Bengaluru: Indian budget airline SpiceJet Ltd on Friday posted its biggest ever quarterly profit, as it flew more passengers and raised fares in the wake of the collapse of Jet Airways.
Domestic air traffic growth has been slowing in recent months in a flagging economy, but the downfall of Jet Airways, once the country`s largest private carrier, this year has helped SpiceJet and market leader IndiGo attract more customers, raise fares and add routes.
Shares in SpiceJet and InterGlobe Aviation-owned IndiGo have soared 55% and 31% respectively this year.

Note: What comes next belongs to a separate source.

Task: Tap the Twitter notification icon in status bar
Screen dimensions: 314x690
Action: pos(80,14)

SpiceJet`s shares rose as much as 5.5% to 143.45 rupees on Friday after the results, in a Mumbai market that had risen by 1.18% as of 0806 GMT.

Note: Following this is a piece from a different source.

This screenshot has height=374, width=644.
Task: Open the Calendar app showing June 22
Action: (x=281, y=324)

SpiceJet said passenger fares rose 11% during the three months to June, a quarter in which it cancelled some flights due to the grounding of Boeing 737 MAX after Ethiopian Airlines` deadly crash in March.
"The results would have been vastly better but for the painful grounding of the MAX aircraft," Chairman and Managing Director Ajay Singh said in a statement.
SpiceJet added 32 aircraft between April and June. Jet began grounding its planes at the start of the year and was eventually forced to stop operations in April.
SpiceJet`s standalone net profit, excluding earnings of non-core units, was 2.62 billion rupees ($37.1 million) in the three months to June, compared with a loss of 380.6 million rupees a year earlier.